Davalı vekili, hukuki dayanaktan yoksun olarak açıldığını, taşınmazların müvekkilinin gelirleriyle edinildiğini, davacının katkısı bulunmadığını, taşınmazlardan bir bölümünün müvekkilinin babası tarafından verildiğini ileri sürerek, davanın reddini savunmuştur.
Mahkemece, bozmaya uyularak davanın kısmen kabulüne, kısmen reddine, 1716 parsel yönünden 171.375,25 TL katkı payı alacağı ile istek dikkate alınarak belirlenen 16.560 TL. ecrimisil olmak üzere toplam 187.915,25 TL’nın dava tarihinden geçerli yasal faiziyle birlikte davalıdan alınmasına karar verilmesi üzerine; hüküm, davalı vekili ile davacı vekili tarafından ayrı ayrı temyiz edilmiştir.

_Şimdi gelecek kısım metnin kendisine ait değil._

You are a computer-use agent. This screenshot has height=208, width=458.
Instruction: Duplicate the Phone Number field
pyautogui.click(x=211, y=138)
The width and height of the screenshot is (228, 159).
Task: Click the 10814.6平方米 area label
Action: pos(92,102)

Taraflar, 02.01.1964 tarihinde evlenmişler, 11.12.2003 tarihinde açılan boşanma davasının kabulüne ilişkin hükmün 09.06.2006 tarihinde kesinleşmesiyle boşanmışlardır. Eşler arasında başka mal rejimi seçilmediğinden 01.01.2002 tarihine kadar 743 sayılı TKM’nun 170. maddesi uyarınca mal ayrılığı, bu tarihten mal rejiminin sona erdiği ölüm
tarihine kadar (TMK.nun 225/2. m) yasal mal rejimi olan edinilmiş mallara katılma rejimi geçerlidir (TMK.nun 202.m).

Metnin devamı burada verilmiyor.